I am looking for the boat which is as close to perfect
for my purpose I can find.
I quote some info I found online below:
Though it's time-consuming to correctly align the gearbox
and propshaft, shaftdrives have the distinct advantage that the stainless steel
propshaft and bronze prop allow the use of slow-leaching copper antifoulings. These paints last much longer than the non-copper paints needed for aluminium saildrive
legs, and if your boat is steel
, stainless steel and bronze are less susceptible to electrolysis
than an aluminium leg.
Although to my knowledge very few (if any) saildrive diaphragms leak, if your boat is left afloat unused for long periods, there's more security
in having a small stern gland than relying on rubber diaphragms.
When I interviewed bareboat charter
operators in the Whitsundays about their drive system preferences, their main gripe was the fine coral
particles from reefs
in the area.

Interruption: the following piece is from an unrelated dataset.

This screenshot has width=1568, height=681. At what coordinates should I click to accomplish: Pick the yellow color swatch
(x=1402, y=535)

They said that these particles blocked saildrive cooling-water intakes with monotonous regularity. Once the unscreened intakes of a saildrive leg had clogged, the hull
had to be slipped and the drive leg removed to clear the blockage, unlike the separate cooling-water intakes of shaftdrive motors, which could be cleaned by simply diving
over the side and removing the grit with a screwdriver.
Saildrives generally have only one gear
ratio choice and the ratio is the same ahead and astern to facilitate counter-rotation. But even with small shaftdrive Yanmar
diesels such as the 1GM10
, three different ratios are offered and the two taller ratios have a higher ratio ahead than astern. This allows the engine
to reach its torque band faster and reduces overloading when going astern to stop the yacht or when using the engine
to back off a sandbar.
To reduce overall size and weight, most saildrive gearboxes have dog clutches whereas shaftdrive boxes have cone clutches that allow for a more progressive take-up of ahead or astern gear
and have a longer lifespan. Shaftdrive maintenance
is also lower than saildrives because only the shaft and prop are exposed to seawater and the gearbox
may be serviced from within the hull
CHOICE DEPENDS ON APPLICATION
As most new fibreglass yachts come standard with saildrives your drive system choice is severely limited.

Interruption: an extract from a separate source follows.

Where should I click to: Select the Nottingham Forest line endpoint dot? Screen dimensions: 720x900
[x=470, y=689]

If you're fitting-out from scratch a fibreglass yacht with a separate keel
for harbour racing
, the ability to concentrate engine and drive system weight amidships makes a saildrive very attractive.
But if you're fitting-out a cruising yacht, especially a heavy displacement
hull designed for passagemaking that won't be frequently slipped, then I'd recommend staying with a shaftdrive.